Russian missiles strike Kharkiv's central hotel, injuring 11


Ukraine’s second city of Kharkiv was pounded by Russian missiles yesterday, with a central hotel badly hit, injuring 11 people.

Two Russian rockets struck the building, Kharkiv’s governor said, with photos from Ukraine’s State Emergency Service later showing the hotel heavily damaged with firefighters at the scene.

Other pictures posted online showed many of the windows blown out and balconies destroyed with large piles of rubble in the street below.

Emergency teams made their way through gaping holes in the facade to sift through rubble inside.

Governor Oleh Synehubov said the injured included Turkish journalists after the two S-300 missiles exploded in the dead of night.

Psychiatrist Mykhailo Bebeshko, a hotel guest, said he had heard no air raid alert before the missile struck.

“I was in the bathroom and that was what saved me. I fell, hit my head and then lay on the floor,” he said.

“With a second explosion, all the doors were blown out and it was fortunate that I had been on the floor. And I shouted out to my colleagues: Everyone ok? Everyone still alive?”

Kharkiv, just 30km (19 miles) from the Russian border, has suffered extensive damage from Russian air strikes since President Vladimir Putin launched his full-scale invasion of Ukraine in February 2022.

In the latest strike, nine injured were taken to hospital, including a 35-year-old man in a serious condition, the governor said on the Telegram messaging service.

The city’s mayor, Ihor Terekhov, quoted by Ukraine’s Unian news agency, said “there were no military at all” in the hotel at the time, but 30 civilians were there. It is in the city’s central Kyiv district. He said several homes and cars nearby were also damaged.
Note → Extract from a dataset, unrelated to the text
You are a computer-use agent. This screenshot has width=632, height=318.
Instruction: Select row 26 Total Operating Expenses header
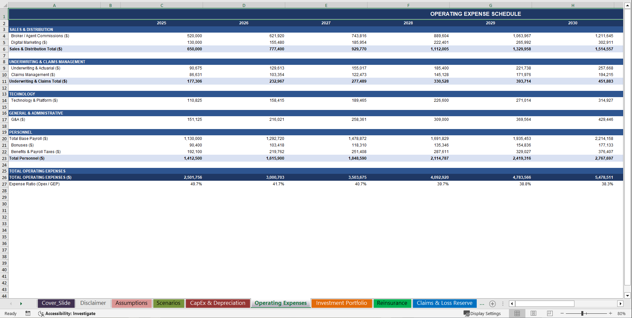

Kharkiv Police Chief Volodymyr Tymoshko added: “One missile hit next to the hotel, right by a fence. The other one hit a nearby annex.”

The Russian city of Belgorod, 74km north of Kharkiv, was hit by Ukrainian missiles and drones on 30 December which Russian officials say killed 25 civilians.

Russia has started moving hundreds of Belgorod children to holiday camps further away from Ukraine for three-week stays. A camp in Voronezh region received 93 on Wednesday and later 280 arrived in Kaluga region, state TV reported, adding that teachers would join them there.

Russia has stepped up air strikes on Ukrainian cities in the past two weeks.

Ukrainian officials say dozens of civilians have died in the series of attacks, which have used drones and missiles.